## TASK ITEM
Without the pictures, reproduce the entries below exactly.

Saved entries:
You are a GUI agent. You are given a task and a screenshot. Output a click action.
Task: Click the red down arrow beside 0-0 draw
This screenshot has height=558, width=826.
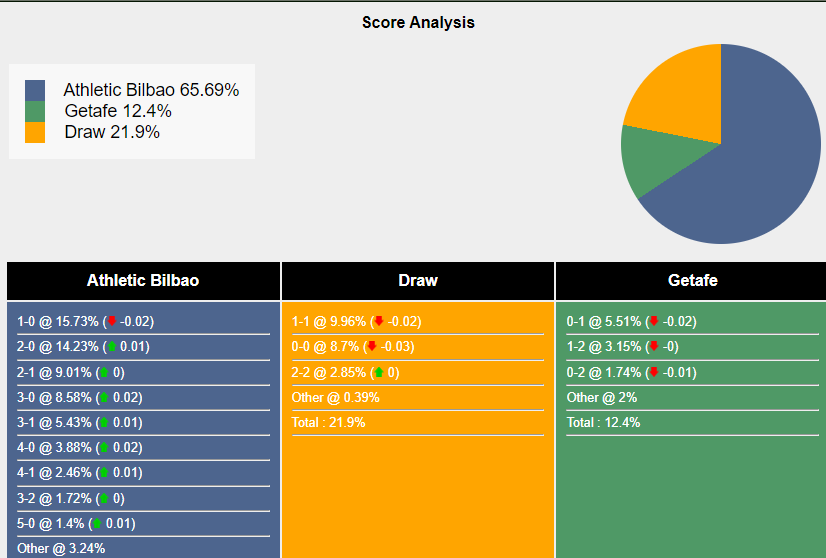click(x=372, y=346)
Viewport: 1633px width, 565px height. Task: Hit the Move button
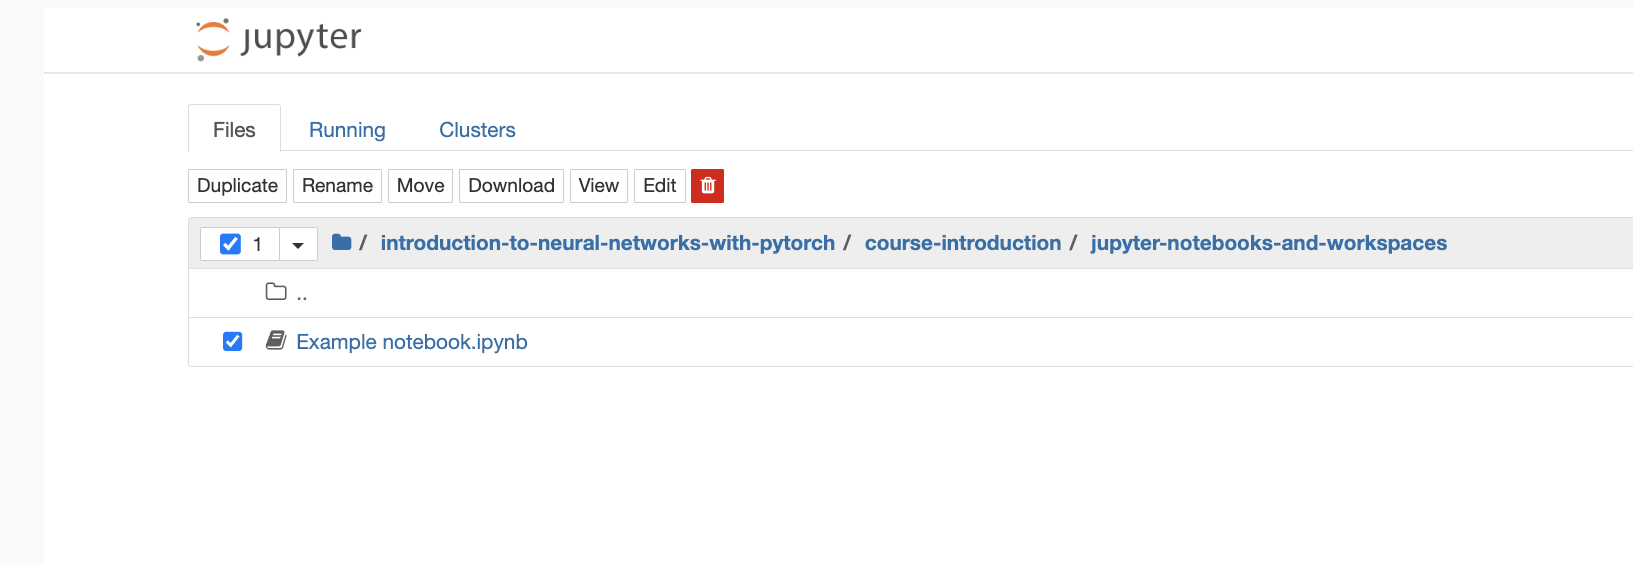click(x=420, y=186)
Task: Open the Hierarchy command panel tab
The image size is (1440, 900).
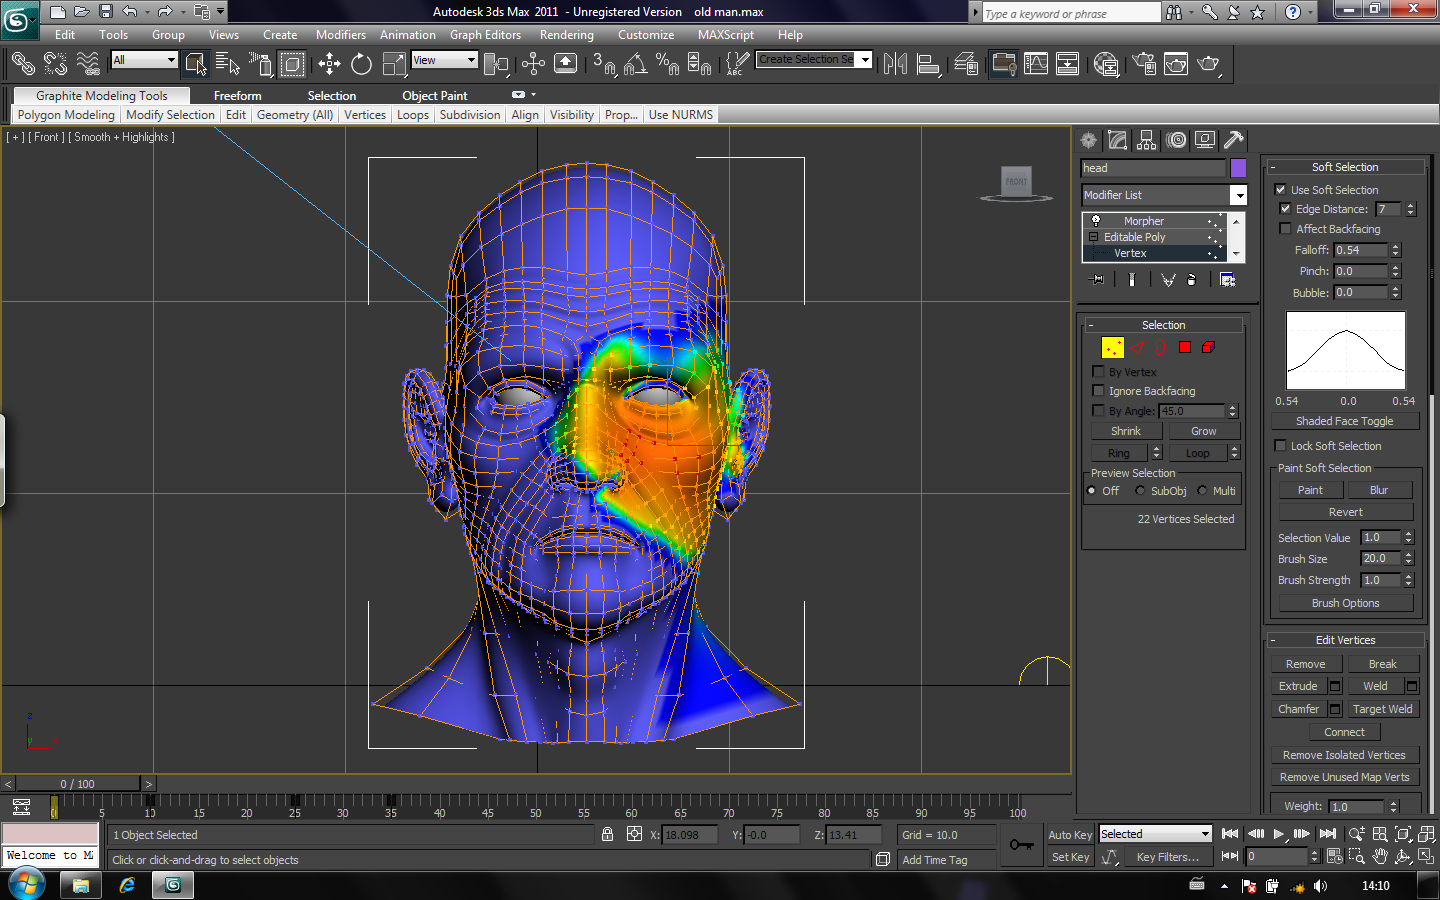Action: [x=1147, y=140]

## TASK ANSWER
You are a GUI agent. You are given a task and a screenshot. Output a click action.
Task: Click the red down arrow beside 0-0 draw
This screenshot has height=558, width=826.
click(x=372, y=346)
Viewport: 1633px width, 565px height. Task: Hit the Move button
click(x=420, y=186)
Task: Open the Hierarchy command panel tab
The image size is (1440, 900).
Action: [x=1147, y=140]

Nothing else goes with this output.